THE TASK → Please retype every record below exactly, leaving the pictures out.

EXTRACTED ENTRIES →
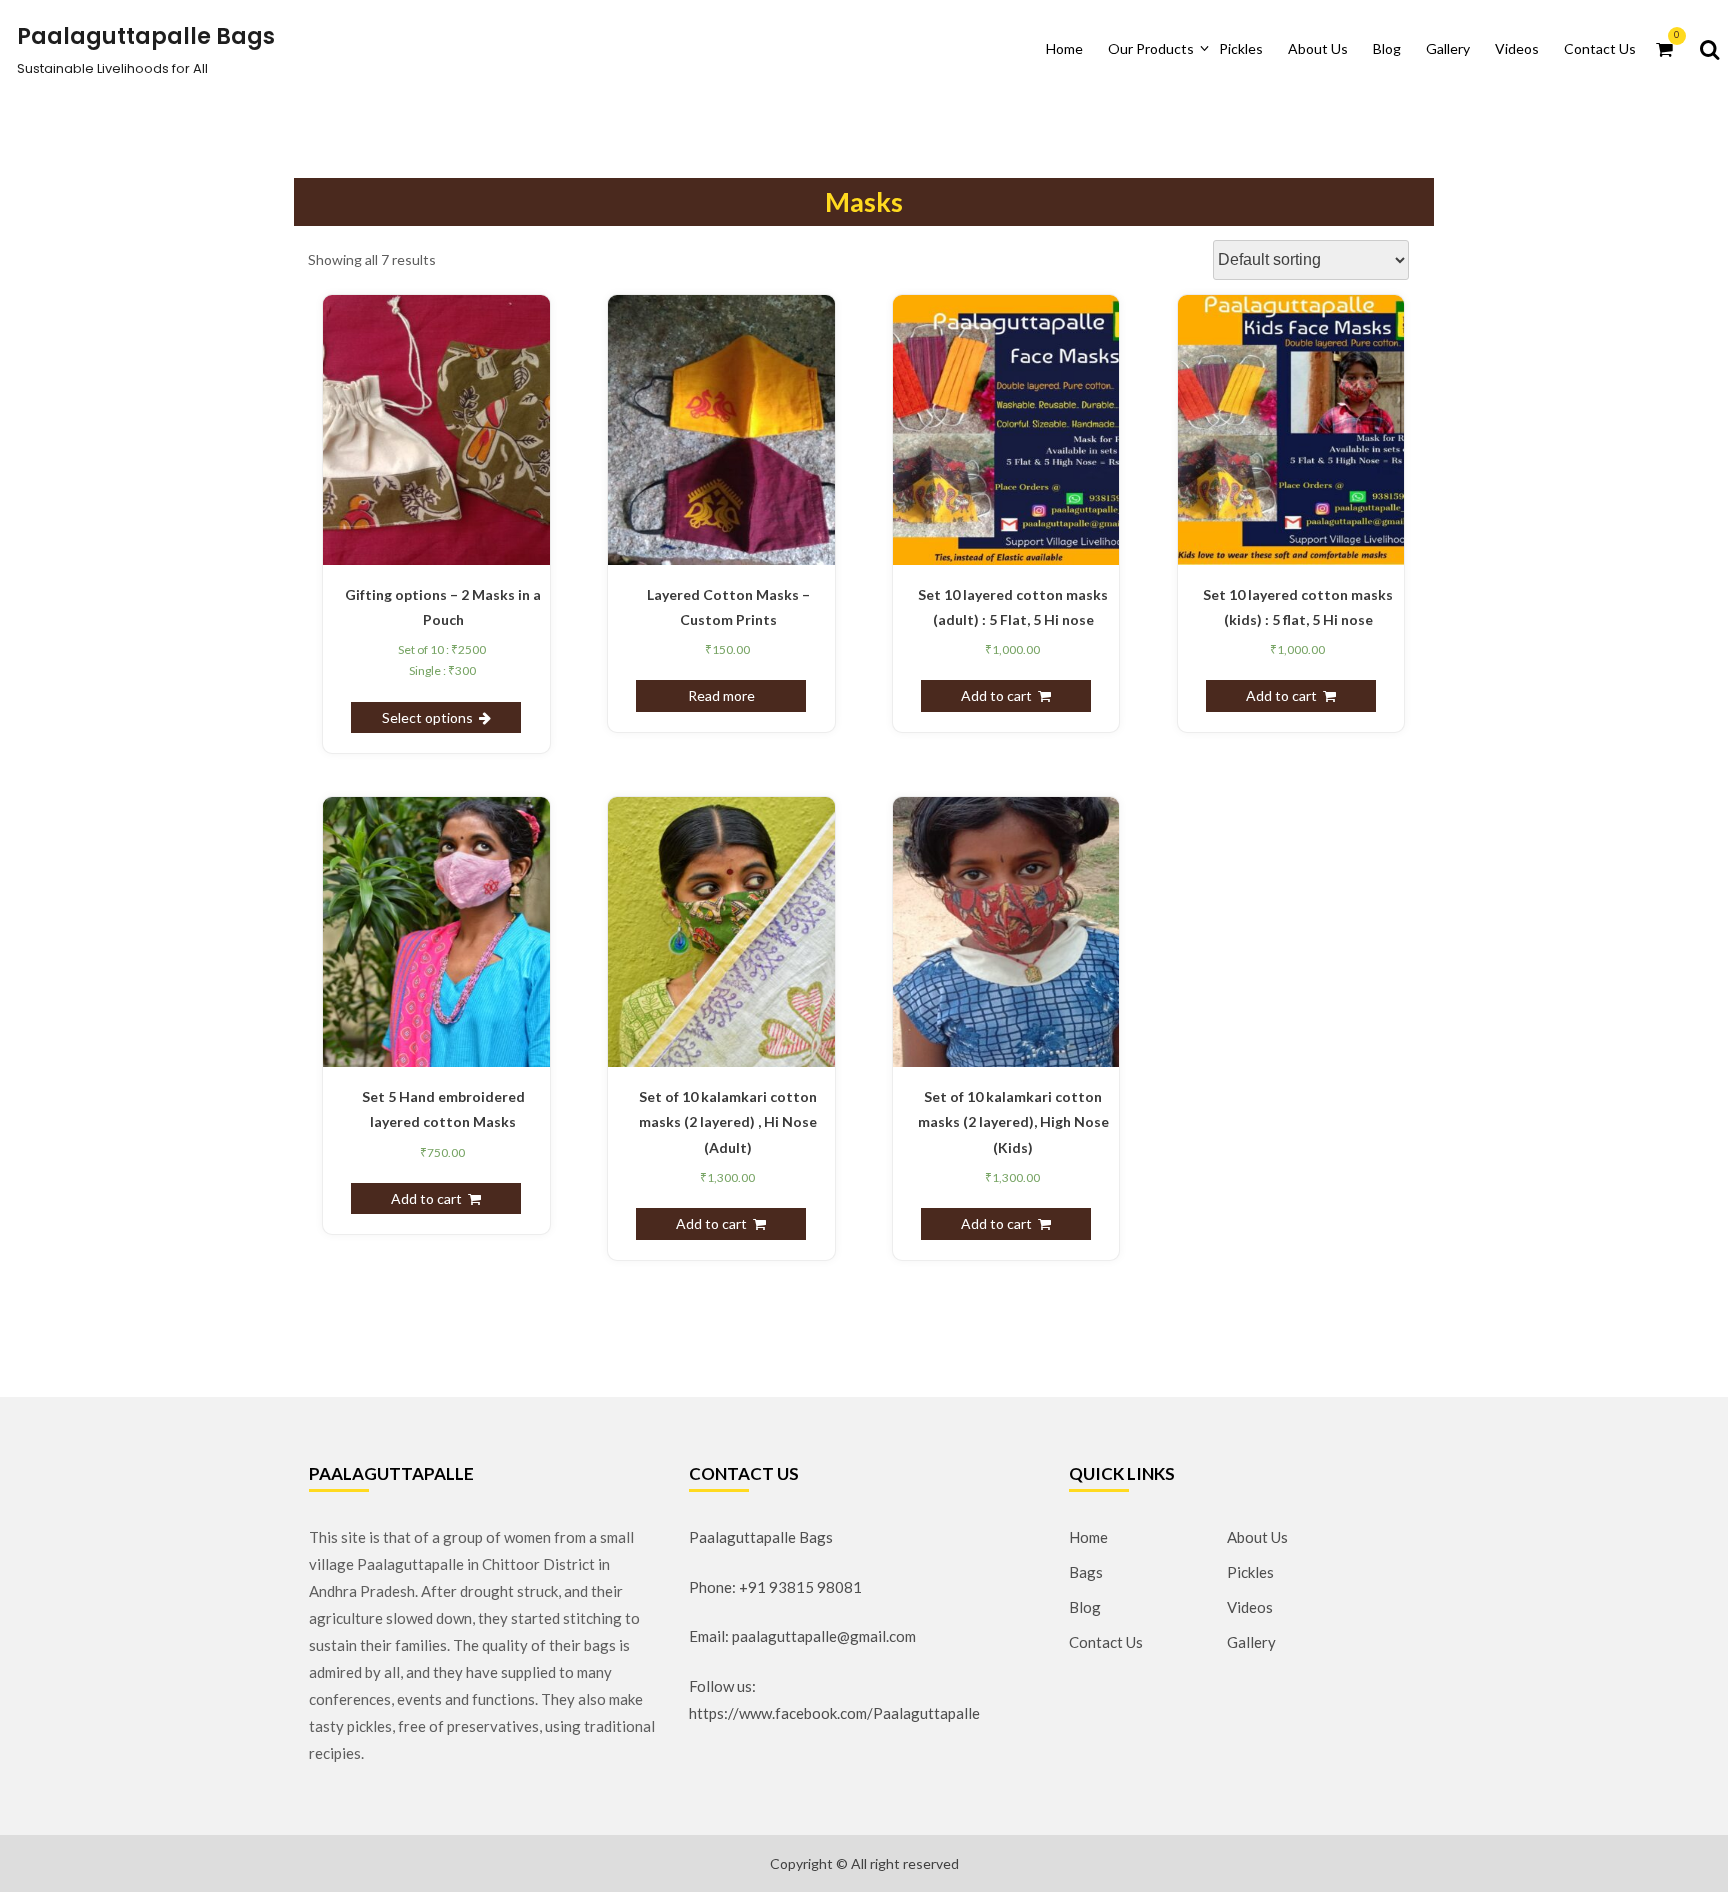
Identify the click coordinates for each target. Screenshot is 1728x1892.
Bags (1086, 1572)
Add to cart (996, 695)
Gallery (1448, 48)
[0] (1664, 49)
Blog (1387, 48)
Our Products (1151, 48)
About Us (1318, 48)
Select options (427, 717)
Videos (1517, 48)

WRITTEN REPLY →
Identify the click coordinates for each target. Screenshot is 1728x1892.
Bags (1086, 1572)
Add to cart (996, 695)
Gallery (1448, 48)
[0] (1664, 49)
Blog (1387, 48)
Our Products (1151, 48)
About Us (1318, 48)
Select options (427, 717)
Videos (1517, 48)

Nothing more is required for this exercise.